The aim of the 1992 experiment, as reported in the abstract of the paper presented by F&P at ICCF3 (1) was to "present here one aspect of our recent research on the calorimetry of the Pd/D2O system which has been concerned with high rates of specific excess enthalpy generation (> 1kWcm-3) at temperatures close to (or at) the boiling point of the electrolyte solution." So the investigation concerned the boiling region.
The conclusion are reported at page 19: "We note that excess rate of energy production is about four times that of the enthalpy input even for this highly inefficient system".
This conclusion is wrong because the calculations at page 16 show that F&P completely ignored the presence of foam, which, as suggested by common sense and confirmed by their lab video, was present inside the cells during the last 600 s of the boil-off. This is a huge error, a +400% error.

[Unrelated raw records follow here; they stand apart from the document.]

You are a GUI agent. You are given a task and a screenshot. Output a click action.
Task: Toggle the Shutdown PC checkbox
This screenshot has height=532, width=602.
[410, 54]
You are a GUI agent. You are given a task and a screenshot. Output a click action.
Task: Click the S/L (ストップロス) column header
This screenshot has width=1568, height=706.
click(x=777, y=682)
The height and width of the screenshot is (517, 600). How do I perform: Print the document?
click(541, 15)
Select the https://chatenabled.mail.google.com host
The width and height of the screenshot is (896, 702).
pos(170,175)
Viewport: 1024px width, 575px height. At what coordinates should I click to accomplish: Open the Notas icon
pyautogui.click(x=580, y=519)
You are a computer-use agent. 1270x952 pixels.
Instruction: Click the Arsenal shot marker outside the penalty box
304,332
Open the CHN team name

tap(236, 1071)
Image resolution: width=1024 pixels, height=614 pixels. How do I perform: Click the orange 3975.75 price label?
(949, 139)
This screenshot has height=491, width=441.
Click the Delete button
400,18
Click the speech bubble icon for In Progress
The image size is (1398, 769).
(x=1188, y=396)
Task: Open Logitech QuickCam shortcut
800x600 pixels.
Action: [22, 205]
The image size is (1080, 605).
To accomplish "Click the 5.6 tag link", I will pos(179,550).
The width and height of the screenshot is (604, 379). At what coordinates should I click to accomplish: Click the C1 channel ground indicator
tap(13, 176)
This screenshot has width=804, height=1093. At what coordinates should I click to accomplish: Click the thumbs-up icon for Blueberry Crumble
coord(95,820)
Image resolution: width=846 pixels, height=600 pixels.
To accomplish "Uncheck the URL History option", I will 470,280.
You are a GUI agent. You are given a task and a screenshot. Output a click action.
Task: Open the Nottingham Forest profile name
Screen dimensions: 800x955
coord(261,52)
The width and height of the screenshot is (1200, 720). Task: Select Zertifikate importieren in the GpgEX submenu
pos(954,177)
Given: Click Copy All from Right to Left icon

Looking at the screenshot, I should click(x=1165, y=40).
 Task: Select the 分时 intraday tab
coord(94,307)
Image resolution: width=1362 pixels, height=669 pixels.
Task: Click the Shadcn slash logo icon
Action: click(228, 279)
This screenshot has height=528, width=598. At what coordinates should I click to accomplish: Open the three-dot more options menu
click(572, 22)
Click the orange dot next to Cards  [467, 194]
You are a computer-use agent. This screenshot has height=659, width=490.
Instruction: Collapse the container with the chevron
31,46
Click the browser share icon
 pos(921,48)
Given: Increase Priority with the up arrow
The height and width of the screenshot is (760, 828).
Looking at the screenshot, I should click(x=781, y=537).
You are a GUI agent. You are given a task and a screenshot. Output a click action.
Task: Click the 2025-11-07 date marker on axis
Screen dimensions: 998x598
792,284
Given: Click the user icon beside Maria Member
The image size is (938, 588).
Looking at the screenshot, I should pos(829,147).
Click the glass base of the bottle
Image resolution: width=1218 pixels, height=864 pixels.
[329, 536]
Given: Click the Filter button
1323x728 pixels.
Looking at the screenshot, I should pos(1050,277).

But, you ask: what about the periods before and after boil-off?
Let's start from the second one. Conclusions at page 19 contain a second claim:"following the boiling to dryness and the open-circuiting of the cells, the cells nevertheless remain at high temperature for prolonged periods of time, Fig 8".
F&P mention Fig.8 were they wrote "Cell remains at high temperature for 3 hours". This period represents the delay between a vertical arrow indicating the "Cell dry" instant and the downward slope of the temperature curve. Starting from ICCF4 this alleged phenomenon will be called HAD (Heat After Death). Well, looking at the lab video, anyone, capable of calculating a simple time conversion, will realize that the vertical arrows was mispositioned of more than 2 hours. Conclusion, there was no delay in the cell cooling, so no HAD. The phenomenon came from a blatant error of the authors.
And finally, the period before boil off.
The alleged excess heat are reported in Figs.6A to 6D. A few tenths of watt compared to a few watts in input. Let's say less than 10%. This excess heat, calculated in a very complicated way, was not mentioned in the conclusions.
Is it real or not? Well, my answer is: there is no reason to believe that it is real, on the contrary there are serious reasons to assume that it is wrong. Why? Because it is an extraordinary claim coming from the same authors who made much more impressive and bigger errors in estimating the heat released during and after the boil off.
In other words, the careful analysis of the "Simplicity Paper", compared with the evidences of the lab videos, clearly shows that the authors are unreliable, at least for this specific work. So the tiny X/H claimed before the boil off can be more reasonably explained by any possible error they made in the calibration procedure.
Believing those four cells produced any excess heat before, during and after the boil off phase is only a matter of faith.